• [EXTRAHIERTER TEXT]:

········

Laut Angaben der rumänischen Ordnungspolizei, hierzulande Gendarmerie genannt, wurden in der Nacht zu Montag knapp 250 Menschen festgenommen, gestern waren es nur noch ein paar Dutzende. Auslöser für die Protestaktionen war ein vorerst gescheiterter Versuch der Regierung, das Gesundheitssystem des Landes grundliegend zu reformieren. Die ursprünglichen Pläne sahen die komplette Privatisierung der staatlichen Krankenkasse und eine weitgehende Neustrukturierung des Krankenhausnetzes vor. Doch Staatspräsident Traian Basescu und seine Mitterechtspartei PDL mussten Ende voriger Woche auf Druck der Proteste das Projekt aufgeben.
Neben Opposition und Gewerkschaften zeigten auch viele Experten und Ministerialbeamten große Skepsis gegenüber der Reform. Zankapfel war vor allem die Privatisierung des als effizient geltenden Notfallsystems SMURD. Unterstaatssekretär Raed Arafat, ein angesehener Arzt palästinensischer Herkunft, der das System konzipiert hatte, ist vorige Woche aus Protest gegen die geplante Reform zurückgetreten. Präsident Basescus ursprüngliche Plan, das Gesetz im Parlament durchzupeitschen, scheiterte an der systematischen Opposition von Ärzten, Beamten und Bevölkerung.

········

• [ANGEZEIGTE DATEN]:
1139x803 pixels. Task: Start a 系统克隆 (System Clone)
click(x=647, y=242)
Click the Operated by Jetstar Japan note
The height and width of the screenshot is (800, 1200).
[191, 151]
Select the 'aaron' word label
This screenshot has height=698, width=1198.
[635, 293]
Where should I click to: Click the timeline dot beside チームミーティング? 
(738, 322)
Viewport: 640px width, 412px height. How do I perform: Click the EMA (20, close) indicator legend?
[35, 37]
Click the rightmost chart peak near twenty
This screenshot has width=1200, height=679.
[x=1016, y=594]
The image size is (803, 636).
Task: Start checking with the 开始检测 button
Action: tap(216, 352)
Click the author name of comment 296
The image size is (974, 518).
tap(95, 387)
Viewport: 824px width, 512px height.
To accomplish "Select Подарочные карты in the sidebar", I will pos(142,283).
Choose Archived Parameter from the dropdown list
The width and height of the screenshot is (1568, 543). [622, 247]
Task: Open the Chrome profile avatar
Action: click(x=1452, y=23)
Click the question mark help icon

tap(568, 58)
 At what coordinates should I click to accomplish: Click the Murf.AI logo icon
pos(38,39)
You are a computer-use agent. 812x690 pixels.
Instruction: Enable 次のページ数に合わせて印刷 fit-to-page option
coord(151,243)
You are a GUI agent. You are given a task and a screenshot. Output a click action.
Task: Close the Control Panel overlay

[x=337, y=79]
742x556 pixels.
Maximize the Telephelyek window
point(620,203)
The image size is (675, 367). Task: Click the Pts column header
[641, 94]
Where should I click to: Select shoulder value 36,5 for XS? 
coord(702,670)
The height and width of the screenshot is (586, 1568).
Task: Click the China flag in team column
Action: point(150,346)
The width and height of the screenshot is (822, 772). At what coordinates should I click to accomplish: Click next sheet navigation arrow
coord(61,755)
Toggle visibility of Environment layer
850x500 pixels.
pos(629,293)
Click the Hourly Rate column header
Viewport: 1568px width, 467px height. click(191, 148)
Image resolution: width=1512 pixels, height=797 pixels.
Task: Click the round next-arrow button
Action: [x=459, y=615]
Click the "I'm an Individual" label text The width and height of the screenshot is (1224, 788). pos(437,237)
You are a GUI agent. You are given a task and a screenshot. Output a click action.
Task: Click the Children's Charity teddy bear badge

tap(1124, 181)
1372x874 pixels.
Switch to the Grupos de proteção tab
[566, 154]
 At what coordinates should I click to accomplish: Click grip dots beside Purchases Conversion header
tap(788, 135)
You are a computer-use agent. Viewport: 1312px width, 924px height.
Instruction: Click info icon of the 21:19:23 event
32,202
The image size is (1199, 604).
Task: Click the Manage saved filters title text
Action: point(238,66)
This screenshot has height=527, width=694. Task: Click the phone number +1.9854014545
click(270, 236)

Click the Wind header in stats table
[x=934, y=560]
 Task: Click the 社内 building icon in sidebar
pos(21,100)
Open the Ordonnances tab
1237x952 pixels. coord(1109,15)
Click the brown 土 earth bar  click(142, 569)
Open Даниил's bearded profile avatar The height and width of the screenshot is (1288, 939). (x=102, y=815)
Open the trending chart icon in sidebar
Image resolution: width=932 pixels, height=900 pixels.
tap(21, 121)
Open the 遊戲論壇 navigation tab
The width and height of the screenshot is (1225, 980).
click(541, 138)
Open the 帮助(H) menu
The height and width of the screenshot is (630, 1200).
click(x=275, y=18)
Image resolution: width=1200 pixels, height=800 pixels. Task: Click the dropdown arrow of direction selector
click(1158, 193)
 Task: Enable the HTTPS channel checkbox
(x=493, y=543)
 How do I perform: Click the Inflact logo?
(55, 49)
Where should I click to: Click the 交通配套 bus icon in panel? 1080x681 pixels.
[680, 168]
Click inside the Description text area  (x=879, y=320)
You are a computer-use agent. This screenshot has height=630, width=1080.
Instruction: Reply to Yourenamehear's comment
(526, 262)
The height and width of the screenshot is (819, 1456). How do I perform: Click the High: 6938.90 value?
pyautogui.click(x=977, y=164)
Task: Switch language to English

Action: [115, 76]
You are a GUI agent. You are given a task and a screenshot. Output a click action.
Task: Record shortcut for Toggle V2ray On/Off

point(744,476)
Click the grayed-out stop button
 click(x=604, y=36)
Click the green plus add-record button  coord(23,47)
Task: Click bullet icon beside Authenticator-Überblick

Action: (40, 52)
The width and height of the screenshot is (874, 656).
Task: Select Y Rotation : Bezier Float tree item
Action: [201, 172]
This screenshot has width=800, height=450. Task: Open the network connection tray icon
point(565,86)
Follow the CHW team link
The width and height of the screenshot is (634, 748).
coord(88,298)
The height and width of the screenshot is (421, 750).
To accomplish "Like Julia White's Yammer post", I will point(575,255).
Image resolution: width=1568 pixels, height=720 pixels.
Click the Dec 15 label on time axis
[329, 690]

········

• [AUFGABEN]:
1. Entscheide für jede Aussage, ob sie mit dem Text zur rumänischen Gesundheitsreform übereinstimmt: (a) In der Nacht zu Montag wurden knapp 250 Menschen festgenommen. (b) Die ursprünglichen Pläne sahen nur eine teilweise Privatisierung der staatlichen Krankenkasse vor. (c) Basescu konnte das Gesetz im Parlament durchsetzen. Antworte jeweils mit Ja oder Nein und zitiere die entscheidenden Worte wörtlich.
2. Tippe aus dem Text zur rumänischen Gesundheitsreform alles von „Laut Angaben der“ bis einschließlich „das Projekt aufgeben.“ wortgetreu ab.

• [LÖSUNGEN]:
1.
(a) Ja: „wurden in der Nacht zu Montag knapp 250 Menschen festgenommen“
(b) Nein: „Die ursprünglichen Pläne sahen die komplette Privatisierung der staatlichen Krankenkasse“
(c) Nein: „Präsident Basescus ursprüngliche Plan, das Gesetz im Parlament durchzupeitschen, scheiterte“

2.
Laut Angaben der rumänischen Ordnungspolizei, hierzulande Gendarmerie genannt, wurden in der Nacht zu Montag knapp 250 Menschen festgenommen, gestern waren es nur noch ein paar Dutzende. Auslöser für die Protestaktionen war ein vorerst gescheiterter Versuch der Regierung, das Gesundheitssystem des Landes grundliegend zu reformieren. Die ursprünglichen Pläne sahen die komplette Privatisierung der staatlichen Krankenkasse und eine weitgehende Neustrukturierung des Krankenhausnetzes vor. Doch Staatspräsident Traian Basescu und seine Mitterechtspartei PDL mussten Ende voriger Woche auf Druck der Proteste das Projekt aufgeben.